Lars Markmanrud

Personal information
- Date of birth: 1 March 2001 (age 25)
- Position: Defender

Team information
- Current team: NSÍ Runavík
- Number: 3

Youth career
- –2016: Store Bergan
- 2017–2020: Sandefjord

Senior career*
- Years: Team / Apps / (Gls)
- 2020–2023: Sandefjord / 41 / (2)
- 2023: → Egersund (loan) / 18 / (2)
- 2024: Jerv / 18 / (0)
- 2025–: NSÍ Runavík / 23 / (0)

= Lars Markmanrud =

Norwegian footballer (born 2001)

Lars Markmanrud (born 1 March 2001) is a Norwegian professional footballer who plays for NSÍ Runavík.

== Career ==
Starting his career in local Sandefjord club Store Bergan IL, he joined Sandefjord Fotball's junior setup in 2017.

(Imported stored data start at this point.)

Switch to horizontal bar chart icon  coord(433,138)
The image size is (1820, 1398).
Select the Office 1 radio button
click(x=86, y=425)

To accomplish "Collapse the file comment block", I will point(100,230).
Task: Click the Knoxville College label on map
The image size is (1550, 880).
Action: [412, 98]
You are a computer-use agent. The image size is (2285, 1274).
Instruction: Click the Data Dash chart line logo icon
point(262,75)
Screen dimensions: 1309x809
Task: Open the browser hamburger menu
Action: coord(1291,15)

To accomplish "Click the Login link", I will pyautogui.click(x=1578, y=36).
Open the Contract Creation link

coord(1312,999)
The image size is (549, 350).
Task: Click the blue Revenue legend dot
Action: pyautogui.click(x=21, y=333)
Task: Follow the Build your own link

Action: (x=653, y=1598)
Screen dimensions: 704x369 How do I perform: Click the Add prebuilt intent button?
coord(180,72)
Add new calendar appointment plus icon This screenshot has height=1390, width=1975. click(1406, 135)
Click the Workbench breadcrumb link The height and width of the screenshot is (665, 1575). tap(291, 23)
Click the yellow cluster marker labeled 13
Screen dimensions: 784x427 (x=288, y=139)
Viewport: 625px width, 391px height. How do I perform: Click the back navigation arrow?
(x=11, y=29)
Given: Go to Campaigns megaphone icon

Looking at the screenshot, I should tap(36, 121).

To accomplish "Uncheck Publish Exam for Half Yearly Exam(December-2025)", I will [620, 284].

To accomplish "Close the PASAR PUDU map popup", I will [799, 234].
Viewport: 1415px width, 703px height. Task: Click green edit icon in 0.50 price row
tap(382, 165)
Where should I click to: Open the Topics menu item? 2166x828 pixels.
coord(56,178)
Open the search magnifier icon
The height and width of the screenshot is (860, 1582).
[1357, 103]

He was promoted to the senior squad in 2020 and made his Eliteserien debut in June 2020 against Odd.

In June 2023 he went on loan to Egersunds IK.

In the beginning of 2025, Markmansrud signed with Faroe Islands Premier League club NSÍ Runavík on a contract for the rest of the year.